Endlich wieder Wettkampf – U12 misst sich online mit namenhaften Teams
7. März 2021

Mitte Februar ging es los mit der offenen Bayern Online Liga. Echtes Turnier-Feeling kam für 450 Personen von 44 verschiedenen Vereinen auf, denn alle Beteiligten trafen sich am Sonntagmorgen um 10 Uhr bei Zoom im Zeichen des Münchner Olympiastadions. Eingeladen hatte der Bayrischer Basketball Verband, doch U12-Teams von überall konnten teilnehmen. Unter dem Motto „Eine Arena, sechs Challenges, dein Team“ gibt es nun alle zwei Wochen einen Spieltag der Online Liga.

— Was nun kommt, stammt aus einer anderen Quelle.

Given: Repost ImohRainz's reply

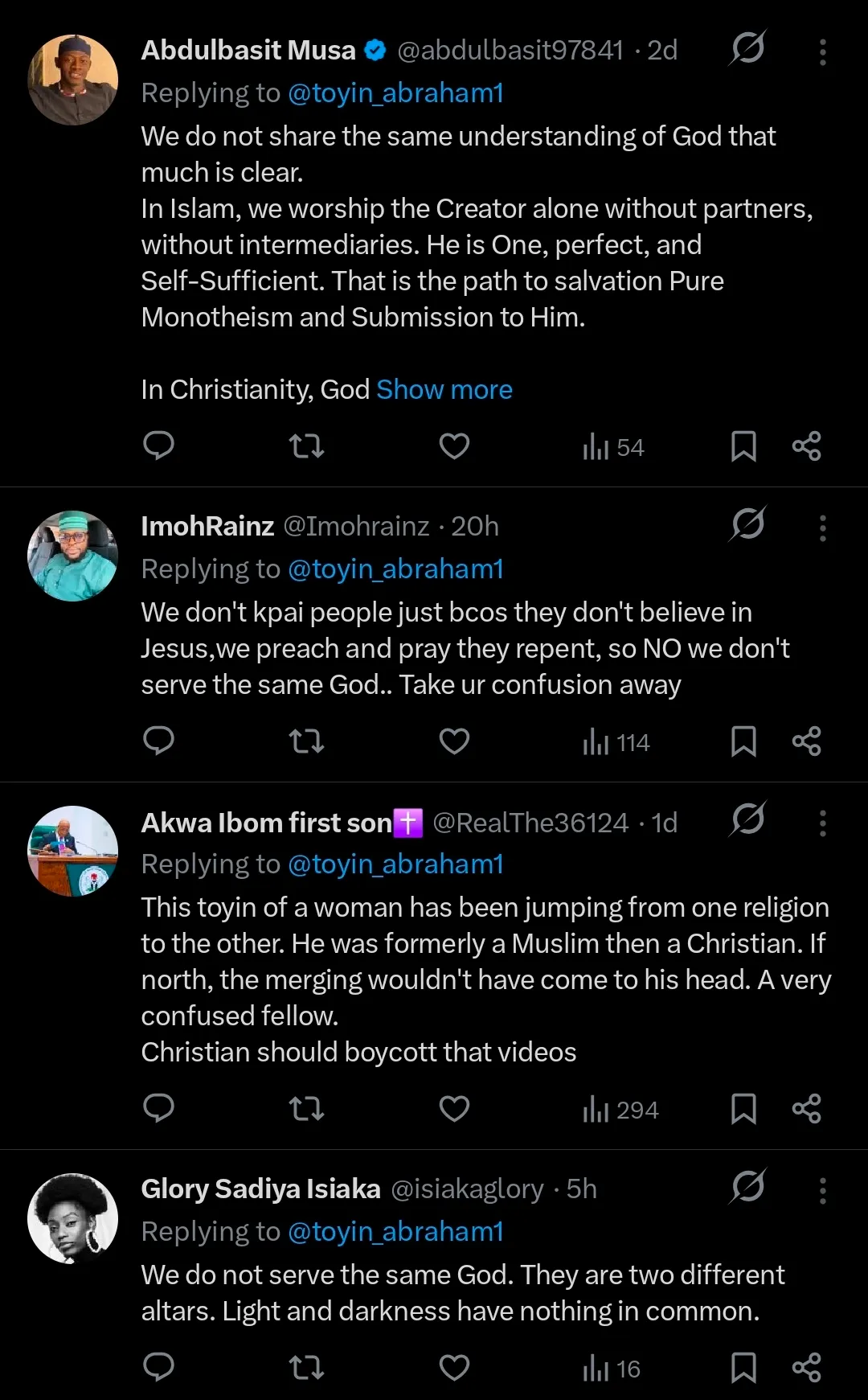Looking at the screenshot, I should (x=306, y=741).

Auf eine kleine Eröffnungszeremonie folgte eine Besprechung im Team in einem eigenen Besprechungsraum. Kurze Zeit später starteten die 22 Spiele zeitgleich in eigenen Spielräumen. Immer zwei Teams traten in den sechs Disziplinen gegeneinander an. Die Aufgaben wurden bereits am Dienstag vor dem Spieltag veröffentlicht, sodass niemand ohne gezieltes Training ins Spiel gehen musste. Aus fünf bis zwölf Spielern besteht eine Mannschaft und vier Spieler eines Teams führen die Challenge gleichzeitig durch. Die Vorgabe der Offense gilt es dann für die vier Spieler des Defense-Teams zu schlagen. Nach jedem Durchgang wird gewechselt, alles soll möglichst nah an einem Offline-Wettkampf sein.

Die U12 von Trainer Jan Schneider trat zum ersten Spieltag mit vollem Kader an. Als Gegner wurde den Hessen ein Team aus Nordrhein-Westfalen zugeteilt. Gegen Recklinghausen ging es direkt heiß her mit der Campazzo-Pass-Challenge. Der Signature Move des argentinischen NBA-Guards ist der Pass hinter dem Rücken. Auf diese Weise sollten die Kinder auch einen Tennisball möglichst oft in einer Minute in einen Wäschekorb am Boden befördern.

Nicht nur die sportlichen Fähigkeiten standen dabei im Mittelpunkt sondern auch das Fair-Play. Alle Spieler gaben ihre Punkte selbst weiter und die Schiedsrichter waren nur für die Zusammenzählung verantwortlich. Auch bei der Becher-, Wickel-, Steph Curry-, Klatschen- und Fänger-Challenge konnten die Teamkollegen auf der Bank munter mit bunten Schildern anfeuern. Nach den sechs Durchgängen, die sowohl Feingefühl als auch Kondition verlangten, ging die Gießener Akademie mit vier gewonnenen Challenges als Sieger vom virtuellen Court. Den Abschluss des Tages bildete ein riesiger gemeinsamer Huddle, der fast vergessen ließ, dass alle 450 Teilnehmer in ihrem eigenen Zuhause waren.

Am zweiten Spieltag kam es zum Traditionsduell mit dem DBV Charlottenburg aus Berlin. Erneut konnte Coach Schneider zwölf hochmotivierte Spieler ins Rennen schicken. Wie bei einem echten Spiel hatten sich seine Schützlinge intensiv auf die Aufgaben vorbereitet. In einem hochklassigen Duell gab es sechs neue Aufgaben, deren Schwierigkeit sich sogar leicht gesteigert hatte. Es wurden Crossover gemacht, hinter dem Rücken jongliert und mit der schwachen Hand geworfen. Mit einem 3:2 gingen die Jung-46ers in die Abschluss-Challenge „Passen between the legs“. Dabei schenkten sich die vier Gießener und vier Berliner nichts, sodass mit einem Unentschieden der Tagessieg erneut nach Mittelhessen ging.

„Es ist eine coole Möglichkeit, den Wettkampfgedanken aufrecht zu erhalten. Die Kids feuern sich gegenseitig an. Gerade jetzt, wo keine Spiele stattfinden. Auch im Training gibt es wieder etwas, worauf man hinarbeitet“, freut sich der Übungsleiter über die Chance auf Wettkampf.

Am kommenden Wochenende wartet dann der letzte Gruppen-Gegner Freak City Bamberg. Im weiteren Teilnehmerfeld sind weitere prominente Teams vertreten wie die Talentschmiede TuS Lichterfelde, ProB-Gegner Dresden Titans, der BBL-Nachwuchs von Brose Bamberg, s.Oliver Würzburg, medi bayreuth und den FRAPORT SKYLINERS sowie die U12-Teams der EuroLeague-Vertreter ALBA Berlin und FC Bayern München. Im weiteren Verlauf des Turniers wird hier also auch der inoffizielle U12-Meister der BBL-Teams ausgespielt.